The Heat were actually outscored by 5.8 points per 100 possessions with Robinson on the floor against Milwaukee. The sample size of 136 minutes is relatively small but, on the defensive end, Miami was torched to the tune of 117.6 points per 100 possessions. That figure is hideous under any construct, but it is something that the Celtics can aim for again, using their cavalcade of wing options to attack Robinson. To be fair, the former Michigan sharpshooter isn’t a completely hapless defender but, much like one of his well-chronicled archetypes in Kyle Korver, there are certain danger matchups for Robinson, and Jaylen Brown and Jayson Tatum, with their ability to isolate, would qualify.
Elsewhere, the Heat deploy the likes of Tyler Herro, Kendrick Nunn and Goran Dragic on the perimeter, all of which could be targeted by Boston. Herro is feisty and athletic but, as a rookie, he can be hunted and, for all of his offensive promise, he is still a 6’5 combo guard with limited length and physicality. Nunn may be out of the rotation at times, as evidenced by only 67 minutes in the last round, but he isn’t a fantastic defender either, and the Heat may lean on other more capable options against a Boston team that gives you nowhere to hide.
As for Dragic, Miami’s veteran point guard has found rejuvenation to this point in the playoffs, averaging 21.1 points and 4.7 assists per contest in the first two rounds. By any standard, Dragic has been fantastic offensively and he, along with Butler and Adebayo, is the biggest reason for Miami’s offensive jump when compared to the regular season. Still, Dragic has never been an excellent defender, and he is limited in size, physicality and on-ball tenacity.
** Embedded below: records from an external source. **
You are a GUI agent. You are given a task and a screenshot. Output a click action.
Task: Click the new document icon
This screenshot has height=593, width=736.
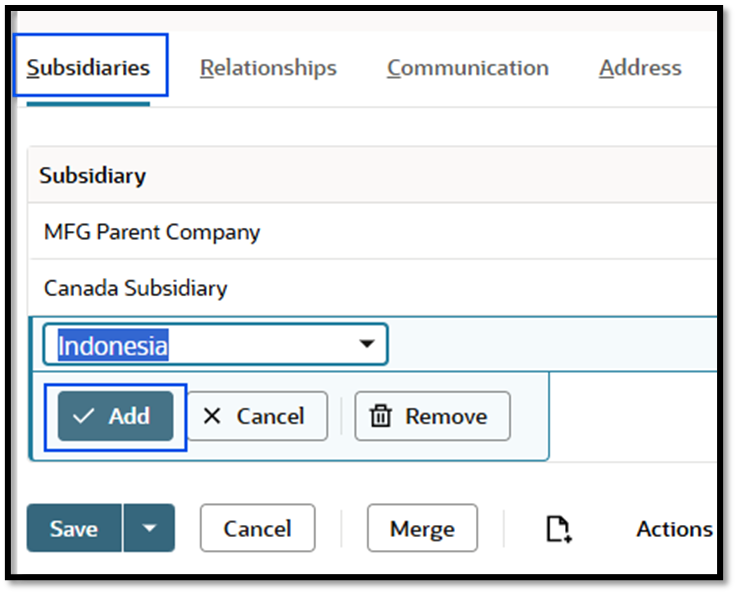coord(558,529)
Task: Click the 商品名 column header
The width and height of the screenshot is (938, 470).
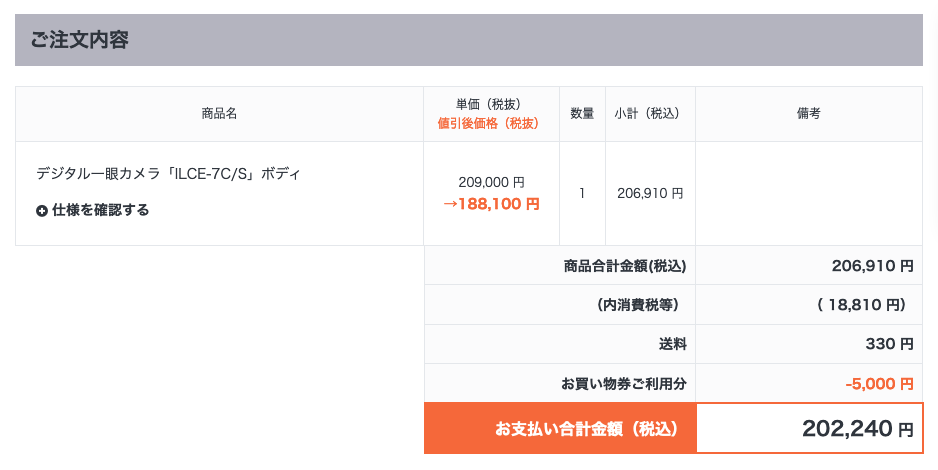Action: (220, 114)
There are varied ways for the Celtics to attack Miami’s perimeter deficiencies on defense, and Brad Stevens would appear to be a more likely candidate to exercise them than Budenholzer proved to be. Can Dragic hold up on Kemba Walker over the course of a full series? That remains to be seen. Can Herro, Robinson and/or Nunn avoid being hunted by the likes of Tatum and Brown? Quite honestly, even Marcus Smart might have the edge against any of Miami’s quartet of offense-leaning players, especially given his brute force and aggressiveness.
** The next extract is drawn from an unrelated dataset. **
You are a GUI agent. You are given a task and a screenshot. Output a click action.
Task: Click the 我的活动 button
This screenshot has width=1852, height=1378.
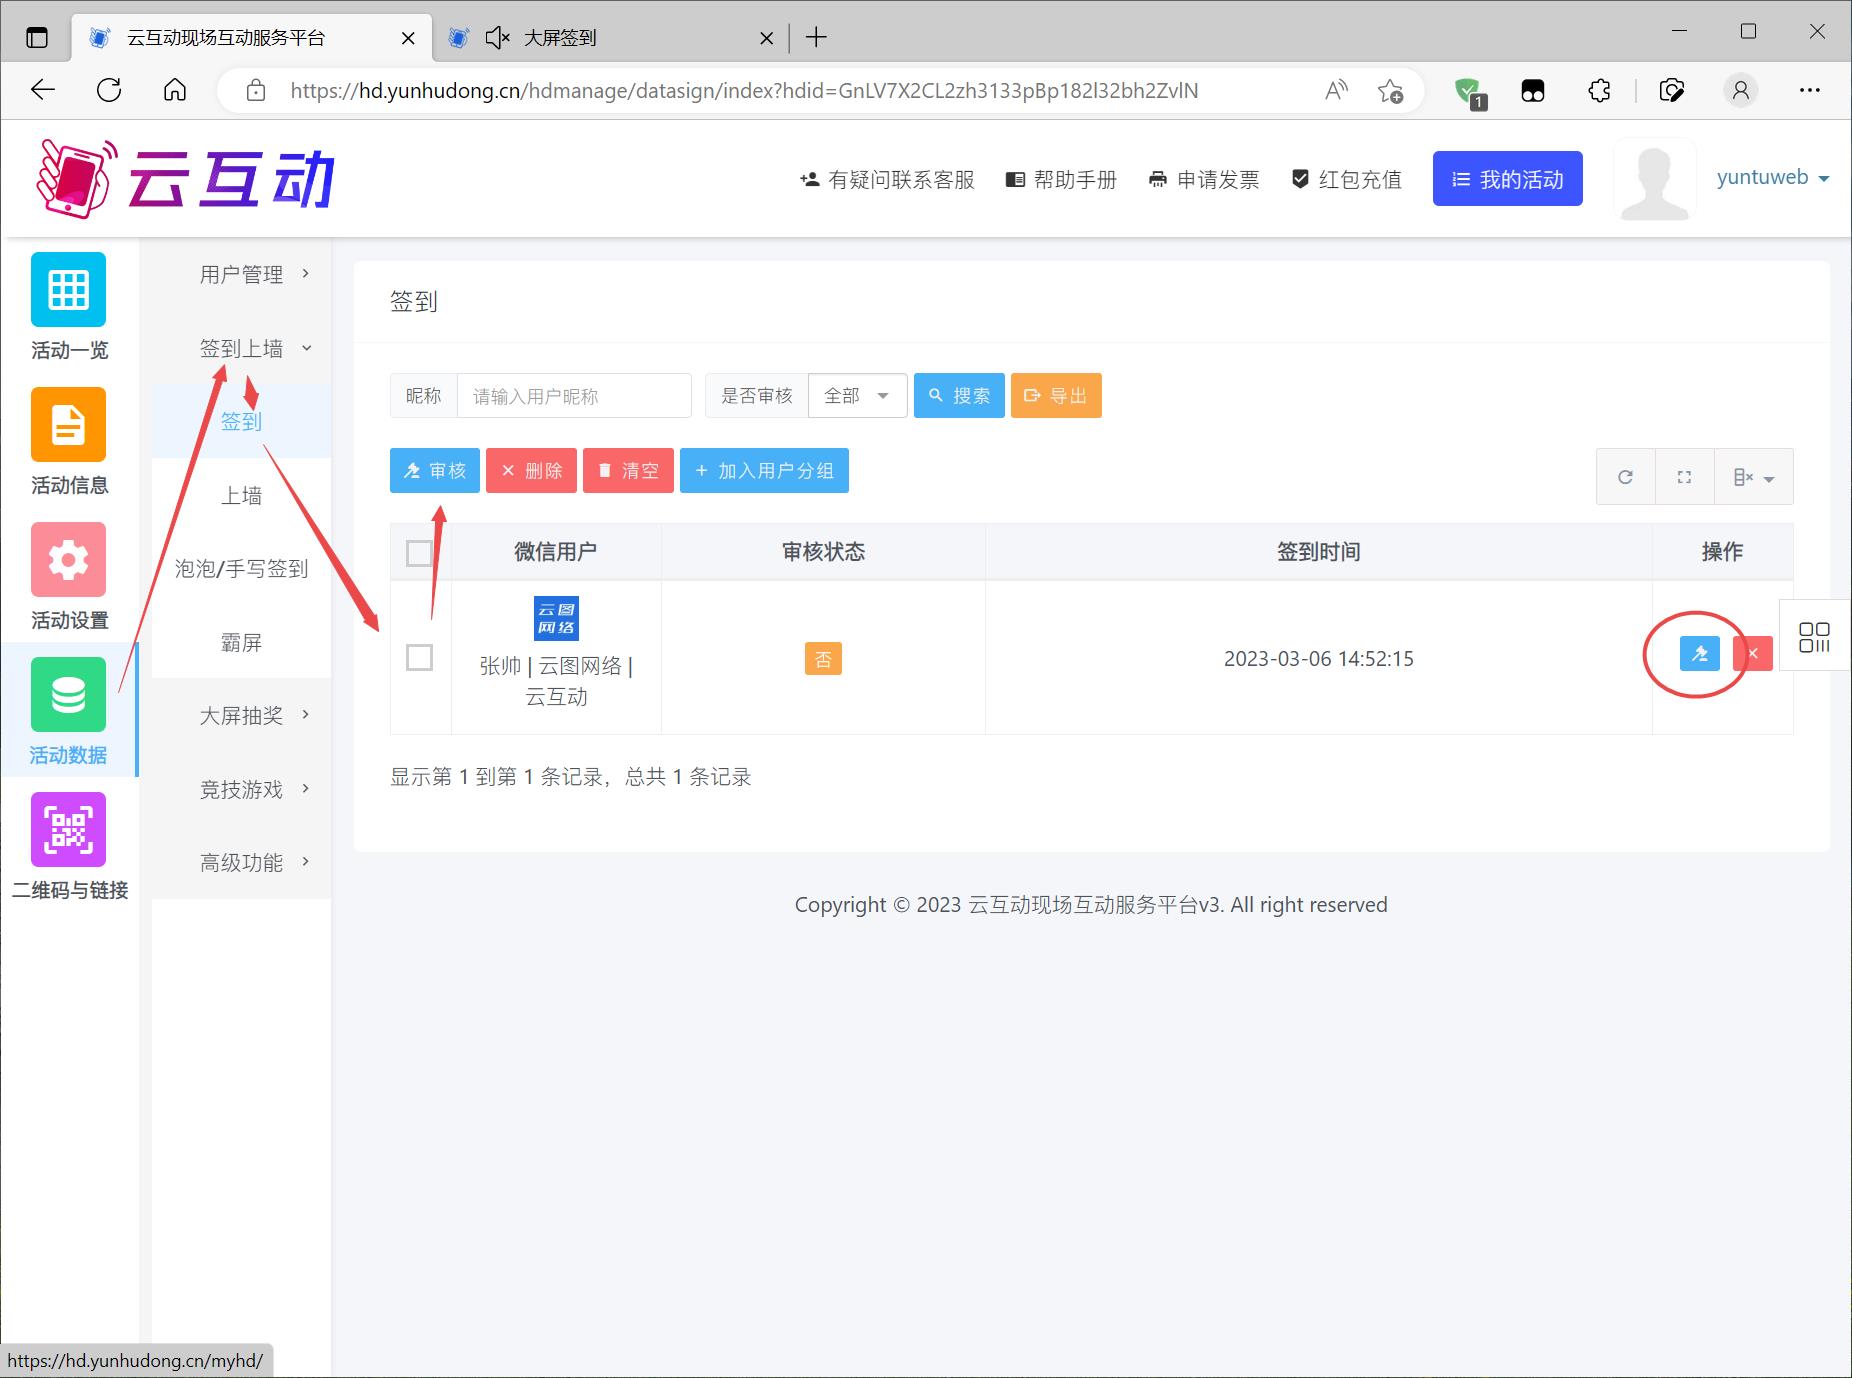coord(1507,179)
To be fair, the Heat can (and will) field lineups with only one shaky defender, surrounding Dragic (or Herro or Robinson) with Butler, Adebayo, Crowder and Iguodala. That is a five-man unit that can hang with anyone defensively, as the problems don’t begin to mount until you have more than one defensive hole.
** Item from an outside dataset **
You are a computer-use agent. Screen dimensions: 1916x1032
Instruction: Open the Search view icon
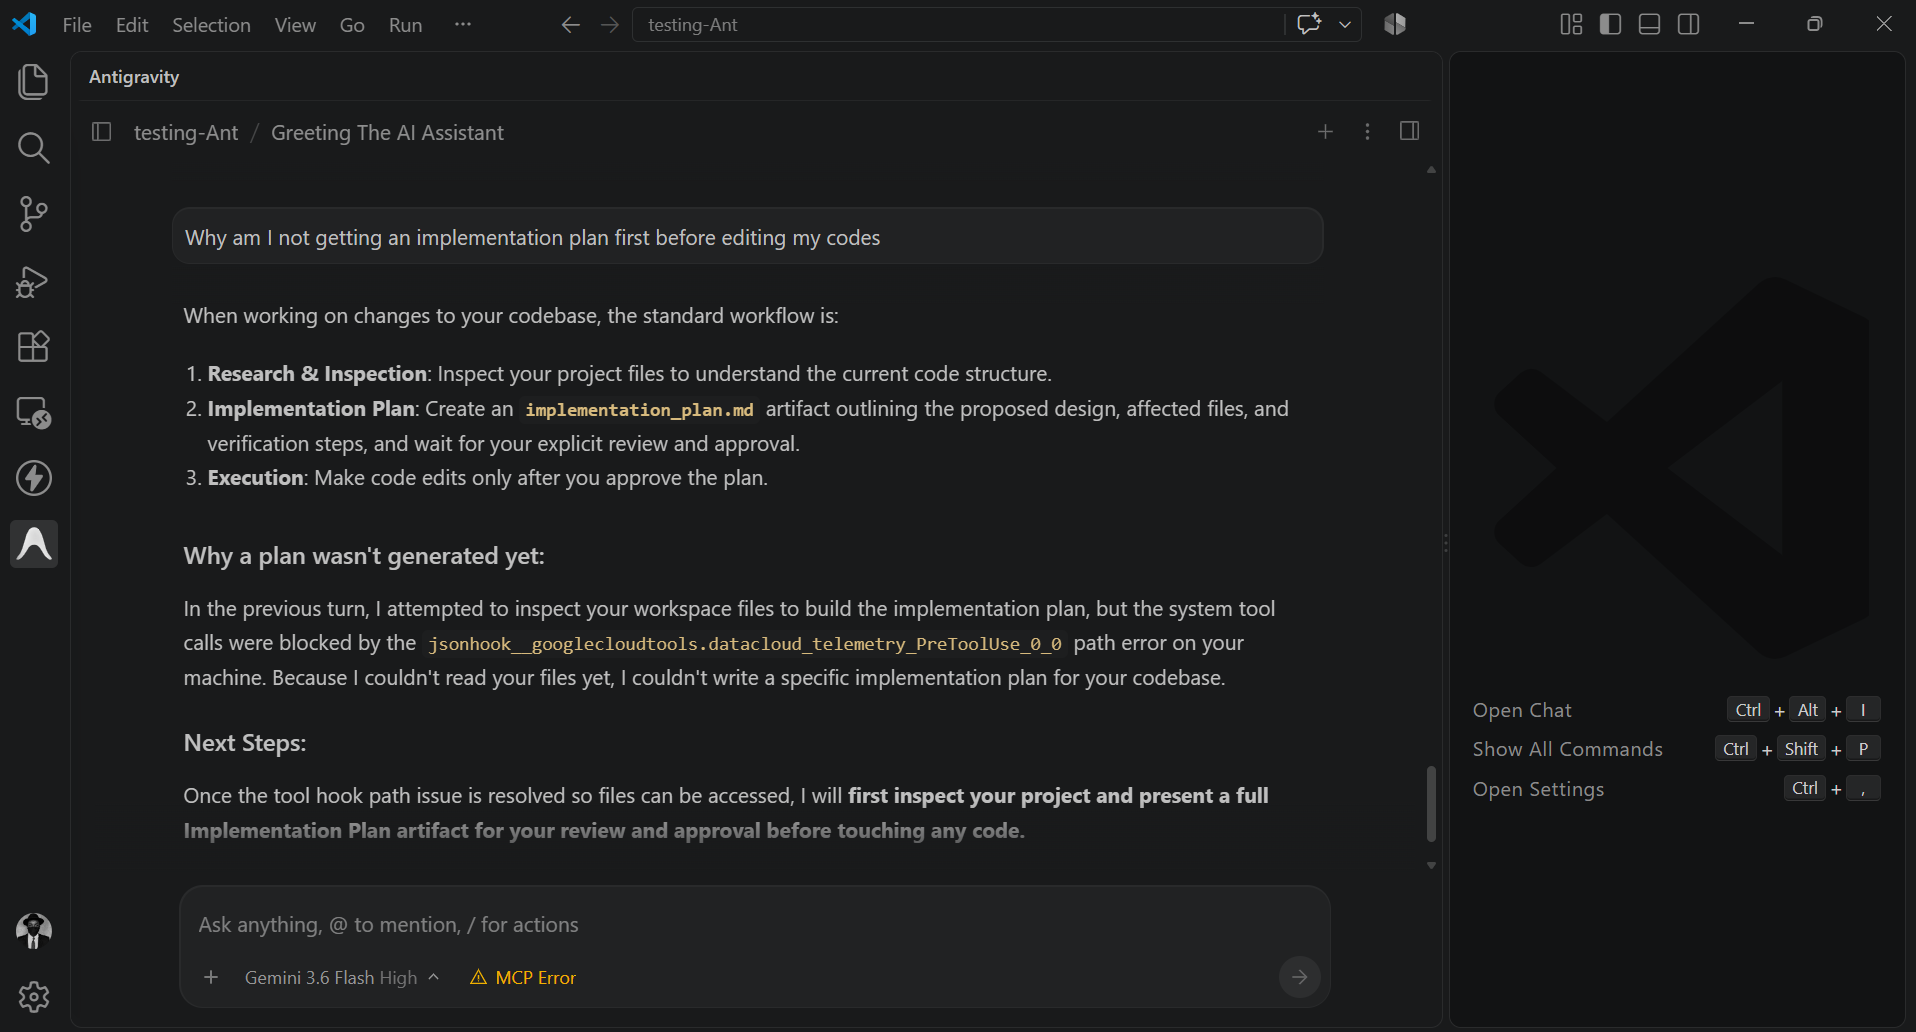click(33, 148)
As the series persists, Spoelstra’s goal must be to find a way to succeed defensively while keeping his offensive firepower on the floor. On the other side, Stevens must attempt to force Spoelstra to take his offensive weapons off the floor, taking advantage of the fact that Boston’s best offensive lineups also feature limited places for the opposition to attack on the other end.
Robinson, Herro and especially Dragic are capable of being so good on offense that it (almost) doesn’t matter how the other end of the floor unfolds. Still, the Celtics will likely attempt to bet against that reality and, if nothing else, Miami’s non-Butler perimeter options will need to prove they can hold up defensively, or risk being marginalized over the course of what could be a lengthy series.